## Work instructions
Copy out all lines from the entries below in which "computer" occurs.
[Opening Data for this task section]
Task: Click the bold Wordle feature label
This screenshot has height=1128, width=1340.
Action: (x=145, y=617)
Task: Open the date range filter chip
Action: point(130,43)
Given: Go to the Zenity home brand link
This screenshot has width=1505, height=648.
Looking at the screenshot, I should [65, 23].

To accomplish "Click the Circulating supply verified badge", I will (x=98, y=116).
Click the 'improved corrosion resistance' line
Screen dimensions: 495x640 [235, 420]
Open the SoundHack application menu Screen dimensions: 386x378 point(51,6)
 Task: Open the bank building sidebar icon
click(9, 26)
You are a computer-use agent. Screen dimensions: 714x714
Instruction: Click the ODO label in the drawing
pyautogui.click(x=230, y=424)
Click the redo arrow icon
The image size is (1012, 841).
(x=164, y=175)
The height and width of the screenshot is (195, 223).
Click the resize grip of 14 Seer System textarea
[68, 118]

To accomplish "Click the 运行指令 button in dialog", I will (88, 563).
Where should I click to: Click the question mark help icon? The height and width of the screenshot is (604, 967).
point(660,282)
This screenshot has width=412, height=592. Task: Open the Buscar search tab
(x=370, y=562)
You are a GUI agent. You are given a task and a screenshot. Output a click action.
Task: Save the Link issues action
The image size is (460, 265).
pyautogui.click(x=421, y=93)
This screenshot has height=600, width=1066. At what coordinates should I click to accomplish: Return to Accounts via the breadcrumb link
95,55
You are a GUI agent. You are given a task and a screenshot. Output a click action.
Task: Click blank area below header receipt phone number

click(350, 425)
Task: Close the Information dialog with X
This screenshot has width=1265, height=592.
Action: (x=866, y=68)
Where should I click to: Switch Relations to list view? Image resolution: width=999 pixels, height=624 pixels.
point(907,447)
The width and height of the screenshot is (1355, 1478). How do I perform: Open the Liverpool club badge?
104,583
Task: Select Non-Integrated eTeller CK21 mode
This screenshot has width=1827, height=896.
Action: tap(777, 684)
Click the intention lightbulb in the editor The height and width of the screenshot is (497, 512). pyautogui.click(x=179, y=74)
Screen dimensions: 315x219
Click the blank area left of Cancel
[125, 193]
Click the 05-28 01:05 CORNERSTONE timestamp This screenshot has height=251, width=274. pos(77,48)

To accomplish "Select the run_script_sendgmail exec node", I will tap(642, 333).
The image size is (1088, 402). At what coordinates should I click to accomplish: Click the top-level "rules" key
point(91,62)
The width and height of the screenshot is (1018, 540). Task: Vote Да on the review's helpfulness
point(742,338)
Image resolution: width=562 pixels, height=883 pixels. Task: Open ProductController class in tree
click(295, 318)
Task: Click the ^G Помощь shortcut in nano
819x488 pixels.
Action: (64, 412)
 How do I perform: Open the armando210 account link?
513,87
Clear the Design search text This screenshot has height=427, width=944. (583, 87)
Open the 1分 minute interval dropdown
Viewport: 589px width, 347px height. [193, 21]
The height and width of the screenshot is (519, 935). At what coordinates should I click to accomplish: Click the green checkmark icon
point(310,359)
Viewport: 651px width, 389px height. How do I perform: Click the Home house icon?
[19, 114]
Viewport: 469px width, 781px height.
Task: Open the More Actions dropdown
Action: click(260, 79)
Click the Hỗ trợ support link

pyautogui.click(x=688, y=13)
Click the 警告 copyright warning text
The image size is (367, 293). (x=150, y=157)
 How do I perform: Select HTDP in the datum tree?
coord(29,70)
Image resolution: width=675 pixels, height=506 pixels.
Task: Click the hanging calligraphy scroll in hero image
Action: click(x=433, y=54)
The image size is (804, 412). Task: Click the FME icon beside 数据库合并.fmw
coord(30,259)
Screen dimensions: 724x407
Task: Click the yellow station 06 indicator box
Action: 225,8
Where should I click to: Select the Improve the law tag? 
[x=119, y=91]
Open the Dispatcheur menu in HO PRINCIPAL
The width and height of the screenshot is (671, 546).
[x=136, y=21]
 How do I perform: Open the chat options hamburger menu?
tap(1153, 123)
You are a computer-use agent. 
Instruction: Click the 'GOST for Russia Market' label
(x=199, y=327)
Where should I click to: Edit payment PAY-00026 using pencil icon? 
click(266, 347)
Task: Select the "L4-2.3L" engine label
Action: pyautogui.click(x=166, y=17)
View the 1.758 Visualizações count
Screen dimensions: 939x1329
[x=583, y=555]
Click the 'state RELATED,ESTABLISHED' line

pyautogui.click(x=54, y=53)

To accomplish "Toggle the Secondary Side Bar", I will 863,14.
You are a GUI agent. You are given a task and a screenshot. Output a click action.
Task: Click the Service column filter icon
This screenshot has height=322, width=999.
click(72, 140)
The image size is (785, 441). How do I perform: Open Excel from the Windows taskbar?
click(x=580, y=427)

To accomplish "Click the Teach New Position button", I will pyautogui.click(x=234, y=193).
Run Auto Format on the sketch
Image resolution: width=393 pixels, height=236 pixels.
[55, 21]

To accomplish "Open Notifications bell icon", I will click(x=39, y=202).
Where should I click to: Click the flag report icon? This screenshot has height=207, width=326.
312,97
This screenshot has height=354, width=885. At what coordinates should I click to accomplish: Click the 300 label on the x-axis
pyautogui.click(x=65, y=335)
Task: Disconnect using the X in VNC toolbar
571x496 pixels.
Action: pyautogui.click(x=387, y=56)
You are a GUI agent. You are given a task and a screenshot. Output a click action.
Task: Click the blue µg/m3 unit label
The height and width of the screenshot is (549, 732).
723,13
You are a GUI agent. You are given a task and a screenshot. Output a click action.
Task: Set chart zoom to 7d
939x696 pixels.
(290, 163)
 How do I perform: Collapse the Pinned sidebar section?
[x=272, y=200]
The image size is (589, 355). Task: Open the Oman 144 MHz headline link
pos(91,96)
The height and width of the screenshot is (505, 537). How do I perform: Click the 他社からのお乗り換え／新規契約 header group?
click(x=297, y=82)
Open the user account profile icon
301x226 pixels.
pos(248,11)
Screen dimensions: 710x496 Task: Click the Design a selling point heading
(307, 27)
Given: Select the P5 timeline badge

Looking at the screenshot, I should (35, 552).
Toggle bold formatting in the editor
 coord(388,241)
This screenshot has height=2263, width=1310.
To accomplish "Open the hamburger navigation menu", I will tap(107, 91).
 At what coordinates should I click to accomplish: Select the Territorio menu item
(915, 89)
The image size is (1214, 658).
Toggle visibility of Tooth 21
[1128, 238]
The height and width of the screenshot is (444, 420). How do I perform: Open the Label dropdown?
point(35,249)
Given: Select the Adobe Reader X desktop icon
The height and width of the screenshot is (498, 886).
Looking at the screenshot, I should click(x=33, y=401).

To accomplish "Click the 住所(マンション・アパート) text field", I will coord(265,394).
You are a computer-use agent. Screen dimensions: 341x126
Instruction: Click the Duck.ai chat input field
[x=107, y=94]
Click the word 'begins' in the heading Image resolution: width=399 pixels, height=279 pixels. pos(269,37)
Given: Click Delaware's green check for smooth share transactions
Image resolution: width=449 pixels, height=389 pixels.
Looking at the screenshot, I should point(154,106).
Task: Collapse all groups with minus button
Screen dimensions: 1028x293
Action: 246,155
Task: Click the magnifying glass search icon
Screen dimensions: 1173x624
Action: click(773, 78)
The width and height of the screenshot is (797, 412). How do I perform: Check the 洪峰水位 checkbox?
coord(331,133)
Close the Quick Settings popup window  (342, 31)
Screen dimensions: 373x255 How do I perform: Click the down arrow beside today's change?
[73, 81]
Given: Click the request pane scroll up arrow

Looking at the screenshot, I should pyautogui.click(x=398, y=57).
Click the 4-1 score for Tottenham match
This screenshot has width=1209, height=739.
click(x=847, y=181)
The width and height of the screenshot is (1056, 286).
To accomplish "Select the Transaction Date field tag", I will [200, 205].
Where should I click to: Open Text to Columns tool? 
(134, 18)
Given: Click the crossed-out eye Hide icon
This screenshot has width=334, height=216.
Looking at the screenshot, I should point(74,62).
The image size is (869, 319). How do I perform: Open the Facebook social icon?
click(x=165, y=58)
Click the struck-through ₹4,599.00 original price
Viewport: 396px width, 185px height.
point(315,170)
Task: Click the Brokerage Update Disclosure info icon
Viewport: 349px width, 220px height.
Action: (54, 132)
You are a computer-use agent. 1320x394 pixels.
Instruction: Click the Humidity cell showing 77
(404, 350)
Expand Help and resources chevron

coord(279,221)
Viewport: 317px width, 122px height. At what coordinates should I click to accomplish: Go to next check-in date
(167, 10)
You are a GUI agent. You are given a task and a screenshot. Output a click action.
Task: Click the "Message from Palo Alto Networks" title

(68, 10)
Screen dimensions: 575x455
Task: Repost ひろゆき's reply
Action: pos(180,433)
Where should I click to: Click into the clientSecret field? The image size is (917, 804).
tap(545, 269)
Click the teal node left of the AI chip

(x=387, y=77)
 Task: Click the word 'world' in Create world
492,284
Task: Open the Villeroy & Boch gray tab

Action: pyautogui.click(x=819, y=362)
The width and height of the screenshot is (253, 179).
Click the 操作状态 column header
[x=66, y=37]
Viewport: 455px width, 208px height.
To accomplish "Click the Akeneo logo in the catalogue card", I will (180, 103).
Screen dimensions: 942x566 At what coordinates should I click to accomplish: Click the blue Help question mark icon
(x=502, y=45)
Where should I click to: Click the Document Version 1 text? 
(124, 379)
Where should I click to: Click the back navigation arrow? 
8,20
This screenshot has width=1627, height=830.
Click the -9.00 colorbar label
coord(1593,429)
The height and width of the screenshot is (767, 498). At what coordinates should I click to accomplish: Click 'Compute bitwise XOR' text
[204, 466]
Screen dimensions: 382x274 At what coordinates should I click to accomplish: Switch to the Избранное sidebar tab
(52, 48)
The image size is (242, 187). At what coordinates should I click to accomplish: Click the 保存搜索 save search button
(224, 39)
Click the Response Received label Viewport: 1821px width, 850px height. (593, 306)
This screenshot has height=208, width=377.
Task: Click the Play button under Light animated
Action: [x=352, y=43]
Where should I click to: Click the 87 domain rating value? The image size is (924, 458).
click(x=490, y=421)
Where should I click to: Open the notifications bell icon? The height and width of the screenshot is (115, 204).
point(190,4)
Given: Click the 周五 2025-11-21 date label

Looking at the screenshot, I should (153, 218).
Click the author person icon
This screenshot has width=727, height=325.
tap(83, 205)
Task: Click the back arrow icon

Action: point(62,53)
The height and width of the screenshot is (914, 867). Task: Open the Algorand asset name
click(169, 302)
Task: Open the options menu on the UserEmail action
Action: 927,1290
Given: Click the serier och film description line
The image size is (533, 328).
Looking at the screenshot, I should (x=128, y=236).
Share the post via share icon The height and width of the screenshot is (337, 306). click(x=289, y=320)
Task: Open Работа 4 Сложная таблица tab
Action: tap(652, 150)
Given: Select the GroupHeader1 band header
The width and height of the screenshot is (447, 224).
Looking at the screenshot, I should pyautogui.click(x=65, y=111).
[Closing Data for this task section]
## Exercise response
You are a computer-use agent. Screen dimensions: 714x714
You are a computer-use agent. 
You are a computer-use agent. Screen dimensions: 341x126
You are a computer-use agent. 1320x394 pixels.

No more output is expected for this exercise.